It would be there, but if it actually exists and gets logged it's somewhere in the bowels of the MSSQL JDBC Driver and not in Ignition, and I don't know where or what logger it would be. Since you're not seeing it, if it exists, it's not configured for a logging level that can be seen by default.
Well I set my best buddy Claude on the task and you might try these loggers:
Primary Loggers
| Logger Name | Level | Purpose |
|-----------------------------------------------------------|--------------|----------------------------------------|
| com.microsoft.sqlserver.jdbc.internals.SQLServerStatement | FINE / FINER | Batch insert parsing fallback messages |
| com.microsoft.sqlserver.jdbc.SQLServerBulkCopy | FINER | Bulk copy operations, row processing |
| com.microsoft.sqlserver.jdbc.Statement | FINER | External API entry/exit for statements |
Supporting Loggers
| Logger Name | Purpose |
|------------------------------------------------------------|--------------------------------------|
| com.microsoft.sqlserver.jdbc.internals.SQLServerConnection | Connection-level internal operations |
| com.microsoft.sqlserver.jdbc.Connection | Connection API entry/exit |
See if they exist in Ignition when searching for loggers, and if they do, set the level to TRACE.
This is the extent of the loggers available in the Log Configuration app filtered for anything with ‘jdbc’ in the name. Nothing particularly helpful is added to the log with all the mssql jdbc entries set to ‘trace’.
Also, I did try (as Phil suggested) to allow Ignition to create the logging table (sqlth_1_data) using datetime2 for the datetime field and real for the 64 bit floating point number and float for the 32 bit floating point number in the translator. I’m still not seeing any bulk insertions.
The MSSQL JDBC driver packaged with Ignition 8.3.2 is version 9.4 from December 2021. There’s been a lot of revisions since then to this package. Would it be possible to download the latest and try that instead?
You can always upgrade the JDBC drivers. If it doesn't work then a rollback is pretty easy.
OK, I think I’m making progress. I installed the latest MSSQL JDBC driver (13.2.1.jre11.jar), added Extra Connection Properties trustServerCertificate=true;useBulkCopyForBatchInsert=true and now I’m seeing this on the SQL Profiler:
With the latest JDBC driver, two special settings listed above, and changing the type of the datetime column pretty much solves this issue. How much it really helps it’s hard to say as when you’re writing to a plain old table (with just a clustered key & no triggers) and wrap all the inserts around begin & end transaction statements, the SQL host load difference between the two isn’t maybe all that much. Regardless, you’re always better off working with sets of records rather than one-at-a-time.
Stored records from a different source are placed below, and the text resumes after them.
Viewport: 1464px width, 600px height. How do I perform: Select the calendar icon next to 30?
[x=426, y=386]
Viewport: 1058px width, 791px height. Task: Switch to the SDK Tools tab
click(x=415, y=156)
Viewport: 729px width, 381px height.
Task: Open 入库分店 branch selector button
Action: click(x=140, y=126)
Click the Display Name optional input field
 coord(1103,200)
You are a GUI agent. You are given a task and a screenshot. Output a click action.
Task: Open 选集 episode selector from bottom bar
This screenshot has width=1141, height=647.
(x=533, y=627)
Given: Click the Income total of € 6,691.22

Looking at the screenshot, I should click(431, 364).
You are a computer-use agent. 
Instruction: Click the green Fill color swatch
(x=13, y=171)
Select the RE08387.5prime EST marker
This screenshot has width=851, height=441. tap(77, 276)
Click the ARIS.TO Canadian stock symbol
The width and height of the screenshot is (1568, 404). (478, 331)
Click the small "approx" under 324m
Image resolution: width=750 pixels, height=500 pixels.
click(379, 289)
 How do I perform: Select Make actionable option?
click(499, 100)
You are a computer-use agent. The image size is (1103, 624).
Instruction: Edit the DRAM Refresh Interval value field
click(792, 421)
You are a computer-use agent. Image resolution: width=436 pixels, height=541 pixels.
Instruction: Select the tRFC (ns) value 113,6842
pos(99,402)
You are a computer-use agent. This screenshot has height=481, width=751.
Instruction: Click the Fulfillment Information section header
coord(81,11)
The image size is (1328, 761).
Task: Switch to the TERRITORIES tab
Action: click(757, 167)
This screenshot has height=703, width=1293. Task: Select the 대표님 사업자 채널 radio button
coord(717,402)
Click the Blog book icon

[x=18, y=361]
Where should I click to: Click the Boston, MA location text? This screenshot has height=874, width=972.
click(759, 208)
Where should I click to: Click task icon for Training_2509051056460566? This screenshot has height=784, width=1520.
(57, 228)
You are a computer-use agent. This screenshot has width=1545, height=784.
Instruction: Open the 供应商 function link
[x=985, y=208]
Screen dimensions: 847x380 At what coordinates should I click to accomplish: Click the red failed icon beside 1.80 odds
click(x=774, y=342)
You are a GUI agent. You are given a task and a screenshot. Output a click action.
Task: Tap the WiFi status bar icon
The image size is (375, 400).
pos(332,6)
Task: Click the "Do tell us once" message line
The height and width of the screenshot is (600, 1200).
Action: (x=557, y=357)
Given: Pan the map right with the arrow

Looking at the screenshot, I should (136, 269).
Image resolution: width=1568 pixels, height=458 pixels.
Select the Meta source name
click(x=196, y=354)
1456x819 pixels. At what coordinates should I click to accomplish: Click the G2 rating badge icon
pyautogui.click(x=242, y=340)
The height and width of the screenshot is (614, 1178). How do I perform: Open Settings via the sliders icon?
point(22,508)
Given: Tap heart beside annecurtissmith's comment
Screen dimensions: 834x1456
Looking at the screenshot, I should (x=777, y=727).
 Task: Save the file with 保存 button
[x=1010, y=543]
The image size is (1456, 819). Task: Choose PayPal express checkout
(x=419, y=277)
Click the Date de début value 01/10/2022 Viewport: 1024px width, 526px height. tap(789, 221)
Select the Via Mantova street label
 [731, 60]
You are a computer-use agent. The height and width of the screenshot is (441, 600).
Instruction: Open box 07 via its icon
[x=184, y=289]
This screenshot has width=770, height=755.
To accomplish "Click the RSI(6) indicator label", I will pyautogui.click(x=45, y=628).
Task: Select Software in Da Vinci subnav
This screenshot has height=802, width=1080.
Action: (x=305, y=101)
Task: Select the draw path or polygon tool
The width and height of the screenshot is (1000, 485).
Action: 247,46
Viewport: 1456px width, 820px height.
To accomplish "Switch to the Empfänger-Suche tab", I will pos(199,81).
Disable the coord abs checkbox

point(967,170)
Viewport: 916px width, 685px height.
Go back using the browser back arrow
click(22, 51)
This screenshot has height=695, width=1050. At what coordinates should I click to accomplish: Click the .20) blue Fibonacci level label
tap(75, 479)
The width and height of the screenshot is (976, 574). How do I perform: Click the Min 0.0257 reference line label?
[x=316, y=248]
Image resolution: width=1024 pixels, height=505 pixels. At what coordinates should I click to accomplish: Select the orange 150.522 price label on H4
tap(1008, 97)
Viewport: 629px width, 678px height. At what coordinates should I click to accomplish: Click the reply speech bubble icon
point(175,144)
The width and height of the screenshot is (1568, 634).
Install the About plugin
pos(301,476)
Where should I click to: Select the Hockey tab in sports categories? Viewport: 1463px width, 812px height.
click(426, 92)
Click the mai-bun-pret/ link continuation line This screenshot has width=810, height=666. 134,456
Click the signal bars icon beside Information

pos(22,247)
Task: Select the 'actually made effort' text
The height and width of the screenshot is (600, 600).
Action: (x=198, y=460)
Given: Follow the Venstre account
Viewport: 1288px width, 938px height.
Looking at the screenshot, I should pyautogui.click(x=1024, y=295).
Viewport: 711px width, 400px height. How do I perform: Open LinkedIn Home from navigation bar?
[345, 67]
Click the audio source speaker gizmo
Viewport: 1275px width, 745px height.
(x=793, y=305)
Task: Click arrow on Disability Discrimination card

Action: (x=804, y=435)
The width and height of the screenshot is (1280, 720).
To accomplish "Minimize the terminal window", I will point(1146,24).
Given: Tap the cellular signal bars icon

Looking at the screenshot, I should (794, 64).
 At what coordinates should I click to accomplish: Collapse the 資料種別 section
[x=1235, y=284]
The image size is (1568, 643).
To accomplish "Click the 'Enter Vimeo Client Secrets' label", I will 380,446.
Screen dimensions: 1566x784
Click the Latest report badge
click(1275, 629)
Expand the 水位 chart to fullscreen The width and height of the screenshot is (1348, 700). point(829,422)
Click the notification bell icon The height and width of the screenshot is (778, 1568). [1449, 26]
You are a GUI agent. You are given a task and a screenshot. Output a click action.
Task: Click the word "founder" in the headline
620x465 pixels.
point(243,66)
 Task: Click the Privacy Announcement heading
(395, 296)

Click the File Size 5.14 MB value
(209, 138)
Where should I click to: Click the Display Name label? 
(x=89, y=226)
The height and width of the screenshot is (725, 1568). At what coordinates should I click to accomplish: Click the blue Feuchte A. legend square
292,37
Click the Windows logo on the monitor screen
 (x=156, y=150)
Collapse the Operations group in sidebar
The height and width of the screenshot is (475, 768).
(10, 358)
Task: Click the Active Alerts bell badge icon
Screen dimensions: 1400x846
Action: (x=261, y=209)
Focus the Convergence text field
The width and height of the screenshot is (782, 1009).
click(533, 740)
So at least to me it just feels better this way.
I did try bulk inserting to a view after getting this to work and as Phil predicted this didn’t work. But I still need to store trend data in a format more compatible with existing downstream processes. Modifying all downstream processes to consume Ignition historian data is a much heavier lift than than presenting Ignition with what isn’t but looks like Ignition formatted data.
The downstream process modification lift is the major factor. Another issue is the 100 bytes/tag change for sqlth_1_data. If you’re willing to give up the datetime, string, and quality fields (just inserting NULL when quality isn’t good) and store 32 bit floats instead of 64 (what PLC uses 64 bit floats?), and store integers in the float column, you can get this down to 24 bytes/tag change. With disk space less than $50/terabyte who gives a shit but you still have to back it all up, ship the backups offsite over slow links and recover in a timely manner. This isn’t a big deal for the vast majority of installations, but when you have 100K+ tags, you can’t just leave this on the table unaddressed.
What I’ve done so far is to create the bulky Ignition tag historian table (sqlth_1_data) as a memory-optimized MSSQL table with schema-only durability to cut down on log bloat. Hourly I’m transferring this data to the downstream-compatible format. The view that shows the downstream-compatible data in Ignition-friendly format is still there, but has to have a name different than sqlth_1_data obviously so trending tools with default configurations aren’t going to work. Also I have to squirrel away the MO table data on reboot events so I don’t lose it.
But all this is a cruddy workaround for a weakness that pretty much every HMI vendor has - a tight and brittle connection between the HMI and the historian and an overarching assumption that pretty much anyone working on HMIs doesn’t know a thing about databases and that the table designs put forth (that will probably change over time) are going to work for everyone. Adding pre-written stored procedures with names & arguments written in stone that Ignition would call for bulk inserts and trend retrieval that one could adapt for their own needs would be a great start.